Segment Start: Supplied passage
LLMs as Probabilistic Automata¶

Status: Working Note

Scope: Operational model for connecting LLM behavior to the trace→generator framework.

Epistemic status: Engineering abstraction; useful for analysis and experiment design, not a claim of complete mechanistic transparency.

Related files:

theory/emergence/trace-to-generator.md
theory/emergence/grokking-phase-transition.md
theory/emergence/generative-compression.md
logs/016_the-runtime-is-part-of-the-generator.md

Failure conditions:

Treating prompts as complete generators.
Treating output similarity as mechanism identity.

A practical abstraction: context_t → model state update → distribution over next token → sample token → context_{t+1}

Generator decomposition: - weights - architecture - tokenizer - context window content - system/developer policy scaffolding - sampling parameters - tool/runtime coupling

A prompt is a control surface, not the whole generator.
Segment End: Supplied passage
Study questions:
1: What two failure conditions does the working note on LLMs as probabilistic automata list?
2: Render this sentence from the working note in Spanish: "A prompt is a control surface, not the whole generator."
Rely only on the working note for these items and bring in no outside knowledge.
Segment Start: Records
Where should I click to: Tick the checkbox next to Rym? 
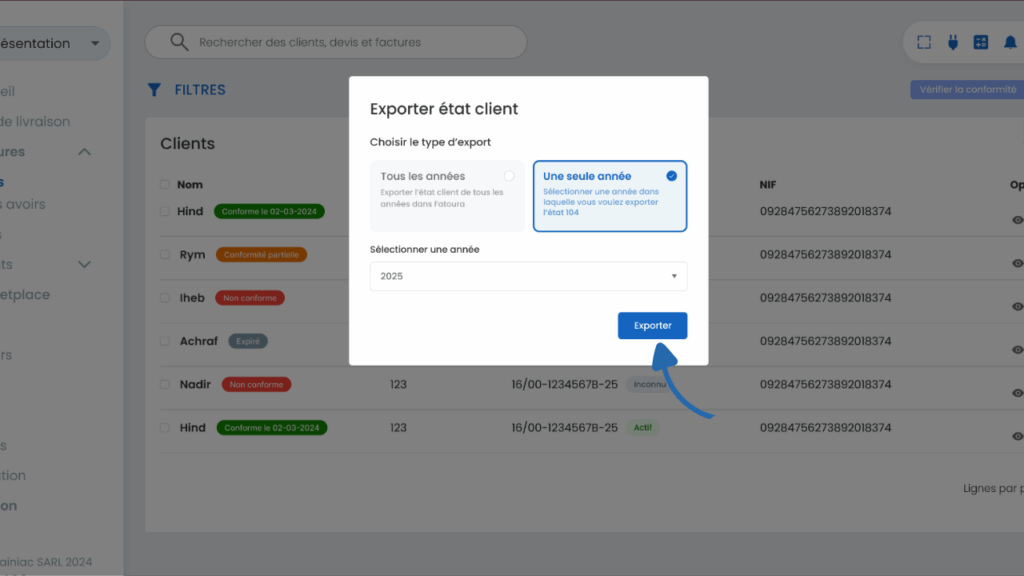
Segment End: Records
Segment Start: Records
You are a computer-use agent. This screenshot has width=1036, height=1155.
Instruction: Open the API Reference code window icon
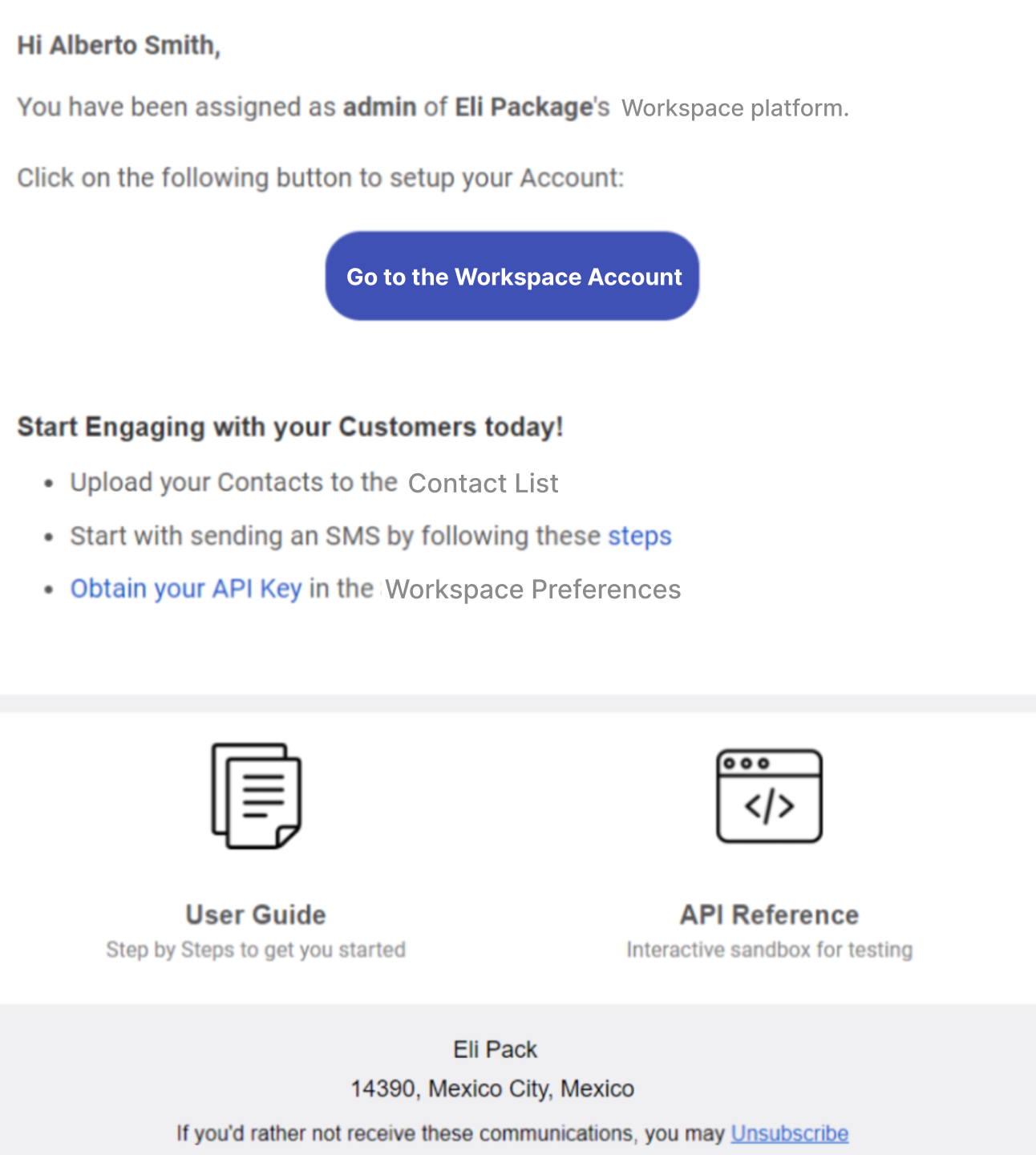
Segment End: Records
Responses in order:
1: Treating prompts as complete generators, and treating output similarity as mechanism identity.

2: Un prompt es una superficie de control, no el generador completo.